Opposition to the nomination by the labor movement is no surprise. Kavanaugh’s record demonstrates consistent support for the interests of employers and a lack of concern for the interests of workers and the government agencies that come to the D.C. Circuit to protect workers’ rights. Below, I will provide an overview of his record and attempt to make the case that his record reflects a sustained and, at times, aggressive hostility to the role of the law in protecting the vulnerable and less powerful.
An appropriate starting point in conveying the character of his record is his dissent in Agri Processor Co., Inc. v. NLRB. There, the majority held that the employer had a duty to bargain with its employees, despite the fact that many of the employees were undocumented workers. The majority relied on the Supreme Court’s holdings in Hoffman Plastic Compounds and Sure-Tan that undocumented workers were “employees” covered by the NLRA. Despite the Supreme Court’s decision in Hoffman, Kavanaugh dissented, denying that either Hoffman or Sure-Tan resolved the question of the Act’s coverage for undocumented workers. The majority held that the argument offered by the employer and supported by Kavanaugh “ignores both the Act’s plain language and binding Supreme Court precedent.”
The Agri Processor dissent is significant for a number of reasons. First, it reflects a broader trend in Kavanaugh’s record of being unsympathetic to the plight of immigrants. The National Immigration Law Center cautioned that “Kavanaugh’s legal writings and recent dissents speak for themselves: he thinks immigrant communities should be Constitution-free zones . . . .” I would note too that while the Agri Processor majority refers to the workers at issue in the case as “undocumented workers” or “aliens without work authorization,” Kavanaugh adopts the label reviled by advocates for immigrants, “illegal immigrant workers.” Second, as discussed in greater detail below, his dissent reflects a willingness to write groups of workers completely out of basic labor standards – here all undocumented workers out of the basic right to engage in collective bargaining.
Finally, and in some ways most important, the Agri Processor dissent raises serious questions about Kavanaugh’s respect for precedent.
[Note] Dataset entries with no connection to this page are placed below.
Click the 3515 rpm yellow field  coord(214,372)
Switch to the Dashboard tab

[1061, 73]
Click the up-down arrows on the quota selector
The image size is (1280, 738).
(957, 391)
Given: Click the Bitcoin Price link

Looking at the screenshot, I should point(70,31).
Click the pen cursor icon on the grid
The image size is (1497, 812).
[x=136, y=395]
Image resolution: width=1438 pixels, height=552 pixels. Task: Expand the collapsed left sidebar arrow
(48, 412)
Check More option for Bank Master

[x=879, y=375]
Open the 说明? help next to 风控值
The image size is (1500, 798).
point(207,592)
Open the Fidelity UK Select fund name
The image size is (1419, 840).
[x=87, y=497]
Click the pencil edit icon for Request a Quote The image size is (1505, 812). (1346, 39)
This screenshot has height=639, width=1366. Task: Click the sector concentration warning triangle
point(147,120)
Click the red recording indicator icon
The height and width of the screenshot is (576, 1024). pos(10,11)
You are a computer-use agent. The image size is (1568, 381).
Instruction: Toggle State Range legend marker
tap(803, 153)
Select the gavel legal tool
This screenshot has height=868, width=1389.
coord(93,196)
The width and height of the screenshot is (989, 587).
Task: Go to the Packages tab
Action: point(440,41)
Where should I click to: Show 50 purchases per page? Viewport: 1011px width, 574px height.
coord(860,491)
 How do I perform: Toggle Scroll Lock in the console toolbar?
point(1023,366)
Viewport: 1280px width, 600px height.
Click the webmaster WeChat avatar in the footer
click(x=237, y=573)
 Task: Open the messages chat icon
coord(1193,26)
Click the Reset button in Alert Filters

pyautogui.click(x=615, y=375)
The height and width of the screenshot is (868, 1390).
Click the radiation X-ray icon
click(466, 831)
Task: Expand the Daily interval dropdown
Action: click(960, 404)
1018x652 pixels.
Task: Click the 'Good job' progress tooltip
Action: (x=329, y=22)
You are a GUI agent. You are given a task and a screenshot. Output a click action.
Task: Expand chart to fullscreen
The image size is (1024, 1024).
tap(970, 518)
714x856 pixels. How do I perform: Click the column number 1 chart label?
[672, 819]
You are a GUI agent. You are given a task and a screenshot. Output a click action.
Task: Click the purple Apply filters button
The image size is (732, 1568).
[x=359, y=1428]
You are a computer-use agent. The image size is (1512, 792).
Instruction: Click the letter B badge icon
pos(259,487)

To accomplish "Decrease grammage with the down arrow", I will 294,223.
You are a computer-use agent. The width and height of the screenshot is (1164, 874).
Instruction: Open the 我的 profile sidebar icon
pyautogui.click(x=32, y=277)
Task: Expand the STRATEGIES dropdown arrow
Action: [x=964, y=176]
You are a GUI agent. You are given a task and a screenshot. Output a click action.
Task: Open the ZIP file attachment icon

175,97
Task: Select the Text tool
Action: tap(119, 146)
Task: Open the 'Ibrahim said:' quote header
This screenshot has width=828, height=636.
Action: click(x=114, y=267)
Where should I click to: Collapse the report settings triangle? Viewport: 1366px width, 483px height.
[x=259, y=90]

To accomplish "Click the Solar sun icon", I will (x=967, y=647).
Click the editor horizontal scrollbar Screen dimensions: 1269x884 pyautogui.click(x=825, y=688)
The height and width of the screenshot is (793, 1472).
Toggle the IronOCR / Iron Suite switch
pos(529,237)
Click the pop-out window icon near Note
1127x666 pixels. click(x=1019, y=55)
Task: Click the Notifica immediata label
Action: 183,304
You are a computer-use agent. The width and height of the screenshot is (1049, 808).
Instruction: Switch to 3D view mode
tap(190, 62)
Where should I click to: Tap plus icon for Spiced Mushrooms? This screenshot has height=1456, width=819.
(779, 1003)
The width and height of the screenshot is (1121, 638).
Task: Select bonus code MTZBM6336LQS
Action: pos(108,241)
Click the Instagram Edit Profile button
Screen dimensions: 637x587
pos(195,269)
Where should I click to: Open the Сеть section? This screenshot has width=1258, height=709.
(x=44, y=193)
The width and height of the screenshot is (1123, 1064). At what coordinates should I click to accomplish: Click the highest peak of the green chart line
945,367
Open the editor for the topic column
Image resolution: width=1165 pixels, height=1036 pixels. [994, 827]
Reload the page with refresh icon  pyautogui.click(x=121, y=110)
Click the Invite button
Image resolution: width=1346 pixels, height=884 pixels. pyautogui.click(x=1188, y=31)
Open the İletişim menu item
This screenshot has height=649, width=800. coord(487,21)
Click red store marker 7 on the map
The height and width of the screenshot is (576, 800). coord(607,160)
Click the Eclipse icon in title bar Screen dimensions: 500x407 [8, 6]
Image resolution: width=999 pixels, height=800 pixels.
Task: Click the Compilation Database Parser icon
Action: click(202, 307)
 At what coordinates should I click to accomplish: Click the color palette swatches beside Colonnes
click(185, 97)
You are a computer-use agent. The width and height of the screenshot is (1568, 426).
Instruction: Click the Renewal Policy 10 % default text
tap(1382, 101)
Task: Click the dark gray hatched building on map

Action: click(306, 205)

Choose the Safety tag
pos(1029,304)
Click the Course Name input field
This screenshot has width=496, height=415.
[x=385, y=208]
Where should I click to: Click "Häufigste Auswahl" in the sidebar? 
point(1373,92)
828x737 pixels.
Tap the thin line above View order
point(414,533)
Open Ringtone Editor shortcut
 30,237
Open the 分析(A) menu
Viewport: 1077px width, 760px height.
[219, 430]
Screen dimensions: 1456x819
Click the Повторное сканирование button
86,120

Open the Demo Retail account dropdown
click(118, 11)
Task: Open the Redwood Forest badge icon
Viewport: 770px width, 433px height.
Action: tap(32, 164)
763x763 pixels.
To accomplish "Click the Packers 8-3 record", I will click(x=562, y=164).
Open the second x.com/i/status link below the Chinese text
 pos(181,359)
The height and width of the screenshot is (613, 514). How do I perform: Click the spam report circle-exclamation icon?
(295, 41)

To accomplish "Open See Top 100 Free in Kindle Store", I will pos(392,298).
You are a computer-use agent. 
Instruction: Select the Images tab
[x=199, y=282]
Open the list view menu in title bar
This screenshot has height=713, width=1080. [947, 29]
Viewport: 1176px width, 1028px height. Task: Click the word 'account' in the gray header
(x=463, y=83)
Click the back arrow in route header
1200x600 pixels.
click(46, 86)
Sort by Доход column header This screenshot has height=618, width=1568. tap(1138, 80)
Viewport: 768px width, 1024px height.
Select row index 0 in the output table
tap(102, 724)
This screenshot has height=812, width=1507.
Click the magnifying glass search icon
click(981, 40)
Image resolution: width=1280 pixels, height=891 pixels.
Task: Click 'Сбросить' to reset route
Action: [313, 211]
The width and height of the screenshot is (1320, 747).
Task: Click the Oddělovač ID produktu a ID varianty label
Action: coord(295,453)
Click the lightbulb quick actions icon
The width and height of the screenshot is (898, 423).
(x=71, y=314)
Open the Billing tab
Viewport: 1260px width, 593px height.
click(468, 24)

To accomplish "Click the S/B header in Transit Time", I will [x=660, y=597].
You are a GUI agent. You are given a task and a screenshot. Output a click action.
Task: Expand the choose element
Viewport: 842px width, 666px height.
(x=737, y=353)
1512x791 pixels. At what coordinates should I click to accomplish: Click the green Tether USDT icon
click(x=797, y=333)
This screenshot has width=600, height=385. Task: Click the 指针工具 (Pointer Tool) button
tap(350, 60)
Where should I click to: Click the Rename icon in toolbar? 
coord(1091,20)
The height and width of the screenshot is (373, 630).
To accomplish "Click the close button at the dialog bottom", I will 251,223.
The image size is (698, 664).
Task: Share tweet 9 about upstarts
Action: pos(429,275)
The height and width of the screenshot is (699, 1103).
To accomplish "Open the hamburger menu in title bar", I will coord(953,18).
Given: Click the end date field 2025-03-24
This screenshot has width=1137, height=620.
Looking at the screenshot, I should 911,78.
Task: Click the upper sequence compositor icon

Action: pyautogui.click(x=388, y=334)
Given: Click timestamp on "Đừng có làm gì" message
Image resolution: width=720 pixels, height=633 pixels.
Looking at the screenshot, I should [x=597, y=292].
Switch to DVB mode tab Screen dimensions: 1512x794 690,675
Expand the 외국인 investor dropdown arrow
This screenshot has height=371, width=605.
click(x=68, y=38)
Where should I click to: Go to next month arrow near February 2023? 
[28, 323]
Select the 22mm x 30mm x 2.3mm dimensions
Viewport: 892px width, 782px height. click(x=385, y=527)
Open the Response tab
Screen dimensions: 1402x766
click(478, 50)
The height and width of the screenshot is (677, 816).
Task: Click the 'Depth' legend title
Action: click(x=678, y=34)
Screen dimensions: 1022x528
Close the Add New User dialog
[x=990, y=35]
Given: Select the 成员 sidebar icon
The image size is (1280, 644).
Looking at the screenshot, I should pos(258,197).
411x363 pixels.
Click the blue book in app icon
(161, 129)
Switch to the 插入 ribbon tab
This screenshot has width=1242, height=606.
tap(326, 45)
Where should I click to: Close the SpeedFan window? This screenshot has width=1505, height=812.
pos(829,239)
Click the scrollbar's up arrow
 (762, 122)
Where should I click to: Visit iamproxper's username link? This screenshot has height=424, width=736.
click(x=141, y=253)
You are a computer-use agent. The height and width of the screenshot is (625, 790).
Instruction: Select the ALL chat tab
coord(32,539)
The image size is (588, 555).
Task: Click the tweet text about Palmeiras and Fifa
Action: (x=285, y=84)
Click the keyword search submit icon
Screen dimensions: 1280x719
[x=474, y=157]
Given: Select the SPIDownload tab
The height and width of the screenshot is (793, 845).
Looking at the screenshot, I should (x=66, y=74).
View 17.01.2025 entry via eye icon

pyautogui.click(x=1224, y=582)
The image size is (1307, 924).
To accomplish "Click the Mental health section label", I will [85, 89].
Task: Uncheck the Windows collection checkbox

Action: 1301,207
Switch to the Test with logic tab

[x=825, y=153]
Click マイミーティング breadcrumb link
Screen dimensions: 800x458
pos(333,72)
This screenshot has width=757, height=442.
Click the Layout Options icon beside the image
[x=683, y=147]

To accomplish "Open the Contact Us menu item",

Sitting as a court of appeals judge in Agri Processor, Kavanaugh was bound to follow the Supreme Court’s holding in Hoffman Plastic. His view that this decision left open the question of whether undocumented workers were “employees” under the Act runs counter to a stark fact about Hoffman. In Hoffman, the Supreme Court holds that undocumented workers are not entitled to back pay awards under the National Labor Relations Act. But the Court also explicitly holds that other remedies are available when an employer violates the NLRA rights of an undocumented worker. As the Supreme Court put it in Hoffman, “[l]ack of authority to award backpay does not mean that the employer gets off scot-free.” Indeed, the Hoffman Court goes on to hold that the employer “will be subject to contempt proceedings should it fail to comply with these orders,” and that such remedies – including contempt sanctions – are “sufficient to effectuate national labor policy.” Of course, if undocumented workers are not employees, there would be no remedies available in a case like Hoffman. The fact that the Supreme Court goes out of its way to affirm that remedies are available in cases involving undocumented workers – and writing that such remedies effectuate national labor policy – is simply inconsistent with a holding that undocumented workers are not employees. That Kavanaugh would have held as much as a court of appeals judge raises questions about how as a Justice he would treat controlling precedent with which he disagrees.